◆ Exercise:
In the reply, give back exactly the lines from the one with "Image resolution: width=957" through the last line of the records, without pictures.

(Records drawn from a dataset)
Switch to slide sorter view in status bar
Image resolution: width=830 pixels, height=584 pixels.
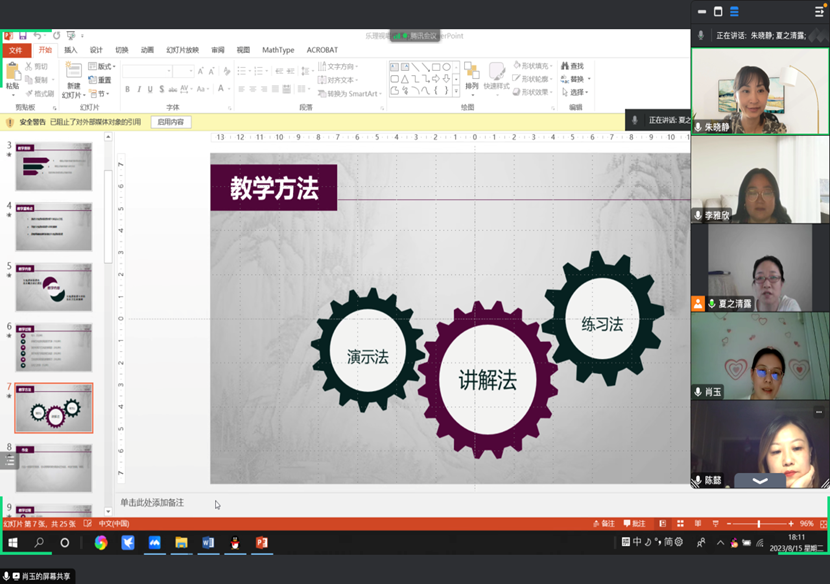click(x=678, y=523)
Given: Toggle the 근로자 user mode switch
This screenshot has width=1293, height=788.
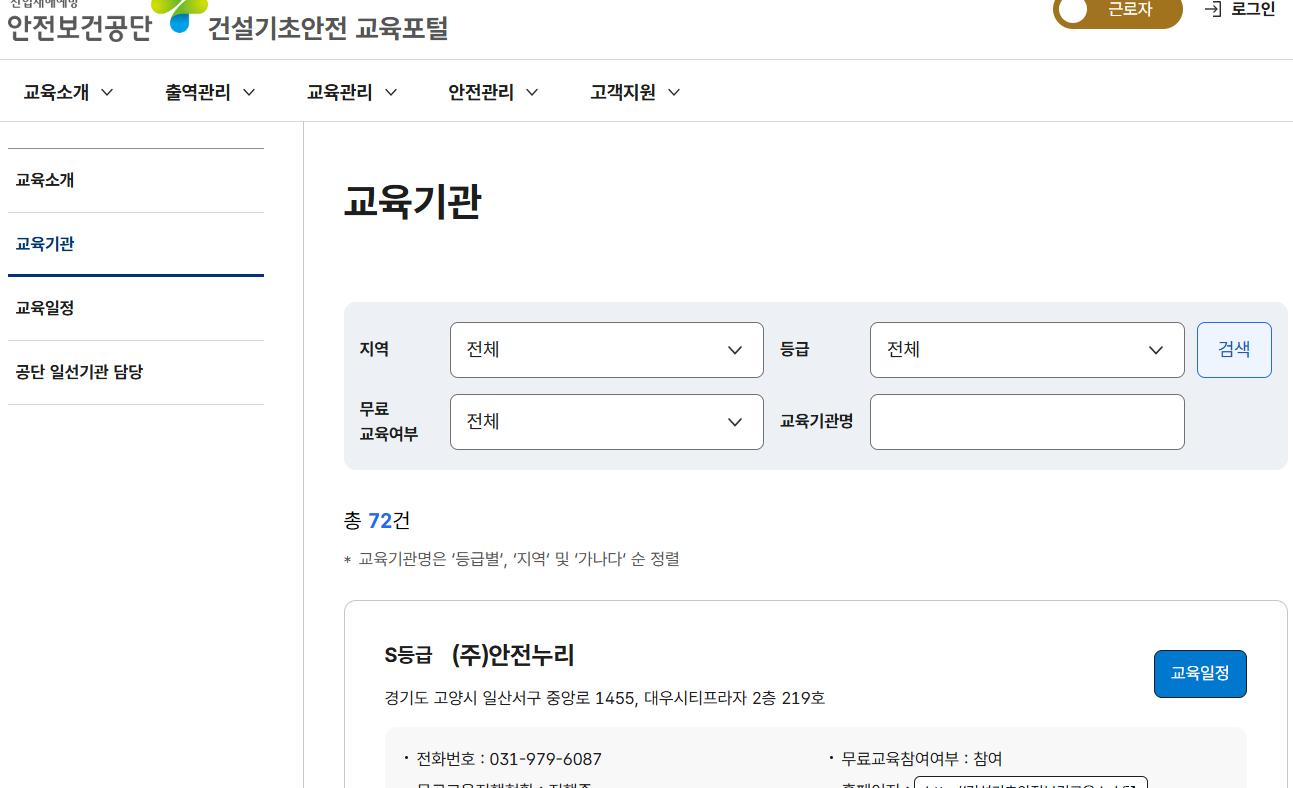Looking at the screenshot, I should pyautogui.click(x=1117, y=13).
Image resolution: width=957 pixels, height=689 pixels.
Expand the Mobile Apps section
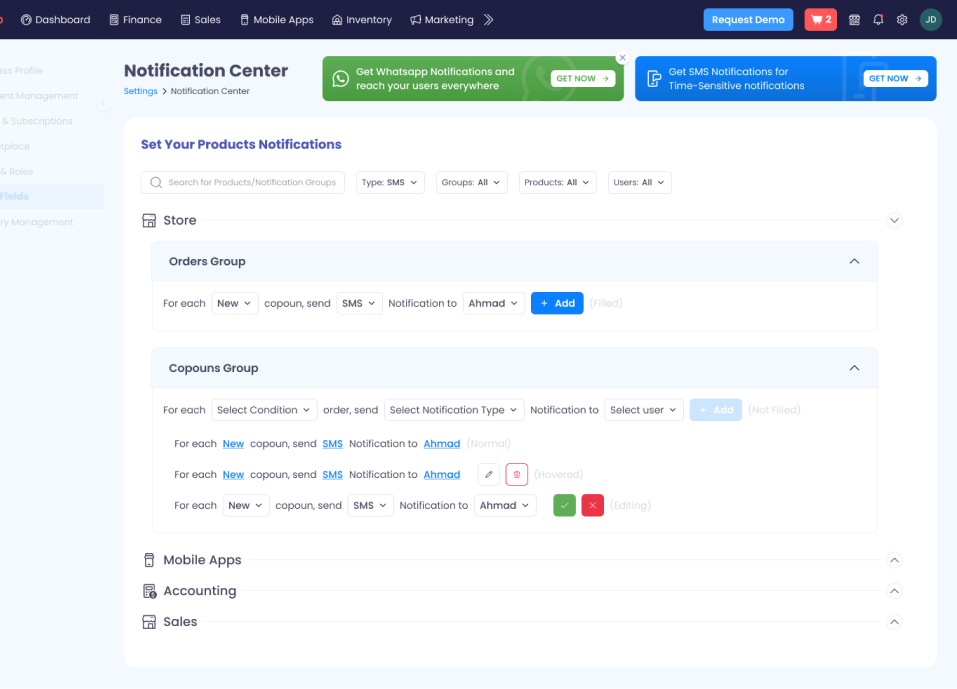[894, 561]

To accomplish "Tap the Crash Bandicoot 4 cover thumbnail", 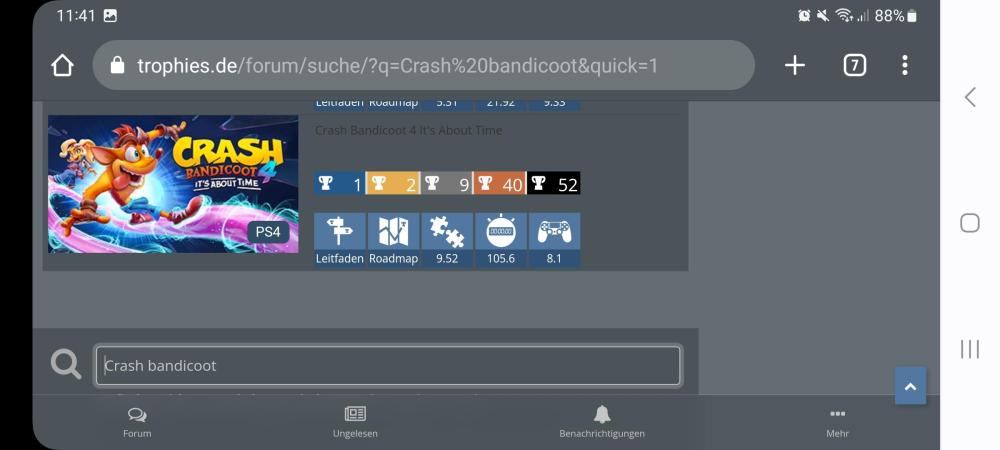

◆ Final answer:
Image resolution: width=957 pixels, height=689 pixels.
Expand the Mobile Apps section
[894, 561]

To accomplish "Tap the Crash Bandicoot 4 cover thumbnail", 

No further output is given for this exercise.